[[ THE RECORDS open ]]
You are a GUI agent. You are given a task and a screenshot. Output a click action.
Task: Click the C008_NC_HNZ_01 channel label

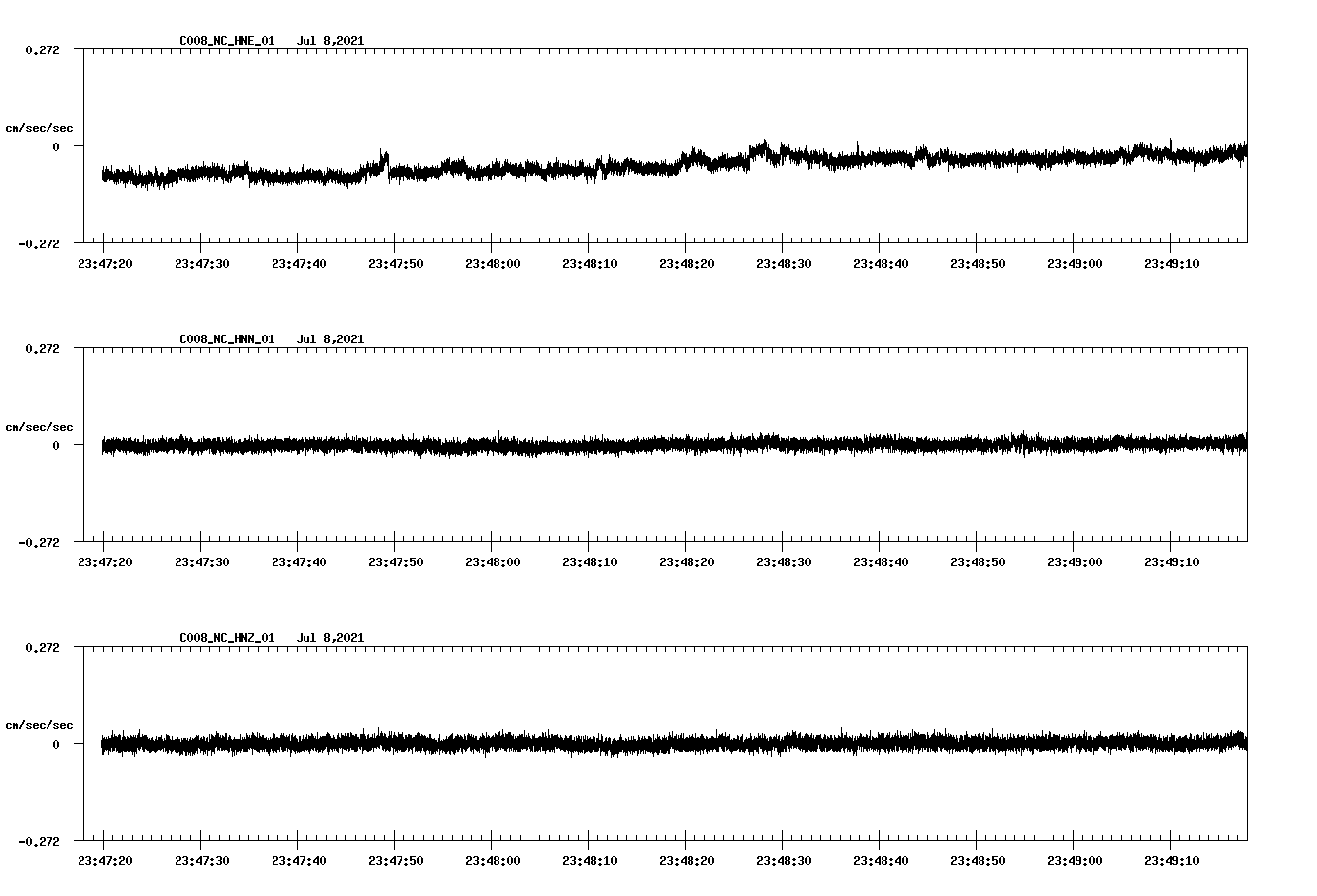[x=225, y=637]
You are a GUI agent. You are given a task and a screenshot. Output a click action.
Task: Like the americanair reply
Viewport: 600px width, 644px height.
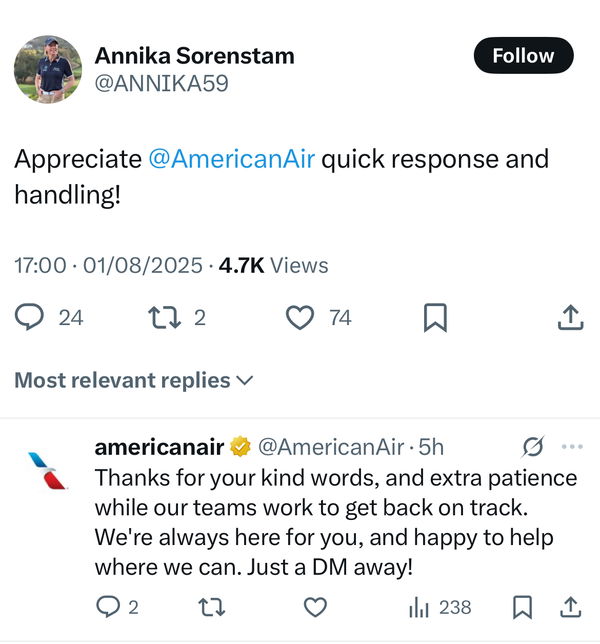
[[ THE RECORDS closed ]]
→ **PROBLEM TO SOLVE**
Reproduce every entry exactly, but omit each picture.

→ **EXERCISE SOLUTION**
You are a GUI agent. You are given a task and a screenshot. Output a click action.
Task: Click the C008_NC_HNZ_01 channel label

[x=225, y=637]
You are a GUI agent. You are given a task and a screenshot. Output a click action.
Task: Like the americanair reply
Viewport: 600px width, 644px height.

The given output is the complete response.